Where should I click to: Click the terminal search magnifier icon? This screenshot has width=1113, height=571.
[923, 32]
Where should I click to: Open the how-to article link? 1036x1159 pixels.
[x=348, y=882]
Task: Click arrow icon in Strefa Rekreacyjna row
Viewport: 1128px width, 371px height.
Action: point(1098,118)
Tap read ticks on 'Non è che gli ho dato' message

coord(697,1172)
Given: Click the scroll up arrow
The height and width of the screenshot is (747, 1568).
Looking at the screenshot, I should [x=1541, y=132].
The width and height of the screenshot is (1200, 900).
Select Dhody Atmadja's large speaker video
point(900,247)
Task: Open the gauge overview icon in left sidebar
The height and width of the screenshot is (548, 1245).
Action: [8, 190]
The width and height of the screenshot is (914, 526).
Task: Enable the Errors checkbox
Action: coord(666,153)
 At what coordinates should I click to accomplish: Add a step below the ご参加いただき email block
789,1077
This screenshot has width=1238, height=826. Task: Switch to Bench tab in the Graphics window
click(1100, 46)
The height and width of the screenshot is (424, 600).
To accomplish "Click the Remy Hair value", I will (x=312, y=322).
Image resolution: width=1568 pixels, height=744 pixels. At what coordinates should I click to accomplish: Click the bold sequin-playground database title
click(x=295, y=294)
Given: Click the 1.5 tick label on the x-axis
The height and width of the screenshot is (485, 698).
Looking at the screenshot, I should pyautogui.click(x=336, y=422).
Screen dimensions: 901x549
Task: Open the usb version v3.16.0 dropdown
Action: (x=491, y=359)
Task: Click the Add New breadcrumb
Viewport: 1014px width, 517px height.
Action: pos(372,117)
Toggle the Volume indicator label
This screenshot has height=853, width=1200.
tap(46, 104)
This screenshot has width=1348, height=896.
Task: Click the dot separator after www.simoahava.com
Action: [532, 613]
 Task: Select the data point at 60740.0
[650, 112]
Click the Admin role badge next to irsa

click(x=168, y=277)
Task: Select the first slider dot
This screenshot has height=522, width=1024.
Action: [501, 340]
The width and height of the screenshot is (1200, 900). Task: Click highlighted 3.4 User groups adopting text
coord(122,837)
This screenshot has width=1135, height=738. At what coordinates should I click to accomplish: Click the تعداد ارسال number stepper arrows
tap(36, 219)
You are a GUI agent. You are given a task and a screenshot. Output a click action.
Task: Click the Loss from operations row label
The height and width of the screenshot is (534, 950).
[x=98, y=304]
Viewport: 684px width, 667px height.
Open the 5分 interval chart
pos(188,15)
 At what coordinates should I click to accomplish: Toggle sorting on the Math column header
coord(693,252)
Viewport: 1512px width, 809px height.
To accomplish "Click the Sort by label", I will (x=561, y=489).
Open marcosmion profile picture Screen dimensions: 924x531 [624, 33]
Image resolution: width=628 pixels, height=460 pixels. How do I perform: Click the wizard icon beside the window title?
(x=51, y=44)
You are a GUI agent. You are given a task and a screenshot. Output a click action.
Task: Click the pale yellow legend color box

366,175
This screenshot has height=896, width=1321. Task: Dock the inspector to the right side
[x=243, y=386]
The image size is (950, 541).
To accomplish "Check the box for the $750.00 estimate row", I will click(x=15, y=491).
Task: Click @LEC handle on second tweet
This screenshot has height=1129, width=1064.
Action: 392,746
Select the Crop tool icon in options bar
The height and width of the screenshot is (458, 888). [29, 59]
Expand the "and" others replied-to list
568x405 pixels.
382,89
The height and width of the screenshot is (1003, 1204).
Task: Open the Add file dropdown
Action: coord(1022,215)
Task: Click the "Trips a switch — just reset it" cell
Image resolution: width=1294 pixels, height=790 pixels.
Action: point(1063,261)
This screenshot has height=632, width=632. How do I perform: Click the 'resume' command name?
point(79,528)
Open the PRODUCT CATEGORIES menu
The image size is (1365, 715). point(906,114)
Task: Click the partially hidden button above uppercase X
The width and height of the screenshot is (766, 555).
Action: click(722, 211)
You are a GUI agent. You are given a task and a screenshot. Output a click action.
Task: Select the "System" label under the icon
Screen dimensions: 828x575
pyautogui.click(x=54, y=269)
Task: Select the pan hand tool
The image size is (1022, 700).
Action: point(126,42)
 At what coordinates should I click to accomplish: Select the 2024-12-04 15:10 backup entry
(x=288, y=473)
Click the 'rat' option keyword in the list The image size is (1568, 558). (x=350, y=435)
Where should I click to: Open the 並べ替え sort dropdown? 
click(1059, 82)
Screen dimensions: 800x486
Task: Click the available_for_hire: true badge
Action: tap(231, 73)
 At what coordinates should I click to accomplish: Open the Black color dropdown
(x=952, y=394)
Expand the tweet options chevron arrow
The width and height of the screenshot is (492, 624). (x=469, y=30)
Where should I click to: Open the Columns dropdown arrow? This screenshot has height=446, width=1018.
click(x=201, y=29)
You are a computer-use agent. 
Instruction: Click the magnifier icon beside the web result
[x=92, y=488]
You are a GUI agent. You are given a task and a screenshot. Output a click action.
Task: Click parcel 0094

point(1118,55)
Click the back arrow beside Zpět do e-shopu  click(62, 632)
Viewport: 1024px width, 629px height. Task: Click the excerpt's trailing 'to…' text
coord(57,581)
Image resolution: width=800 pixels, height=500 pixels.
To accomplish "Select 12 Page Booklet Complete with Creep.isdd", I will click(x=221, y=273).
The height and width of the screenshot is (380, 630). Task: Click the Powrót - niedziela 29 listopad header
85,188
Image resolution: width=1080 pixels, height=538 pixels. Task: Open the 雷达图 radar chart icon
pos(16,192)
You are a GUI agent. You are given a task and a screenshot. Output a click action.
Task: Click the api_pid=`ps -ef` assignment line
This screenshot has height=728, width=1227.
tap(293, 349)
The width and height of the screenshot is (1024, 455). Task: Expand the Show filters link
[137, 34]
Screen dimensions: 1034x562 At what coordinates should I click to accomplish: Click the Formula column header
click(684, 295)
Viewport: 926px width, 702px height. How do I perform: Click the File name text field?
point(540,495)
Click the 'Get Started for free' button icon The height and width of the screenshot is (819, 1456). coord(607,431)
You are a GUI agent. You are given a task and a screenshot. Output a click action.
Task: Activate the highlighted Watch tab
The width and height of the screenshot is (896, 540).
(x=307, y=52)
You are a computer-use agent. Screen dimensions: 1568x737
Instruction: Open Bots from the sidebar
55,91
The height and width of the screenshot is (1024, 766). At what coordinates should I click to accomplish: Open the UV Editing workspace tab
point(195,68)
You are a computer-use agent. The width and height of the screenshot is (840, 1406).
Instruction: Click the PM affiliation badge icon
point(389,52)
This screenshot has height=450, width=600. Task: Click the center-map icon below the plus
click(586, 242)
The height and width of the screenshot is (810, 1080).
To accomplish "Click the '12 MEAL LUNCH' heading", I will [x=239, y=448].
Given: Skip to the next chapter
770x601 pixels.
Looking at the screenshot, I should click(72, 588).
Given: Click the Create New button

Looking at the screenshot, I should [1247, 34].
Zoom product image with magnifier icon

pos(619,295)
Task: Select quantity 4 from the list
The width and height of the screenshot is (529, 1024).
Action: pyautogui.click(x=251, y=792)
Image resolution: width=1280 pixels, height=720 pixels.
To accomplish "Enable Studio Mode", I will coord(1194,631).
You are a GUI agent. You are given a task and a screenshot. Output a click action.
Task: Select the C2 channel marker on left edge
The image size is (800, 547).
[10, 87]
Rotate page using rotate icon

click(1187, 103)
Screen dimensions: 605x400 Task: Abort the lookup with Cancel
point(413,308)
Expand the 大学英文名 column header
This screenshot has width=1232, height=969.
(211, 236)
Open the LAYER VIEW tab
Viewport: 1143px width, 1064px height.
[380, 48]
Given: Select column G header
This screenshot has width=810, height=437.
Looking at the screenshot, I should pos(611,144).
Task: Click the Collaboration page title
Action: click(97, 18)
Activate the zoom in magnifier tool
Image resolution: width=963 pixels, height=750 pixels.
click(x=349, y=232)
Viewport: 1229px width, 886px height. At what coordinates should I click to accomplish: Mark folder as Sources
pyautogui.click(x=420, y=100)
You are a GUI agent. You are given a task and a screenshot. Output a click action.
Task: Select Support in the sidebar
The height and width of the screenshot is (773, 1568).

• • •

> **Task to carry out**
From the material above, set down exactly the lines between the line holding "This screenshot has width=1135, height=738." and the line holding "Task: Click the Loss", inclusive. Include nothing else.

> **Final answer**
This screenshot has width=1135, height=738. At what coordinates should I click to accomplish: Click the تعداد ارسال number stepper arrows
tap(36, 219)
You are a GUI agent. You are given a task and a screenshot. Output a click action.
Task: Click the Loss from operations row label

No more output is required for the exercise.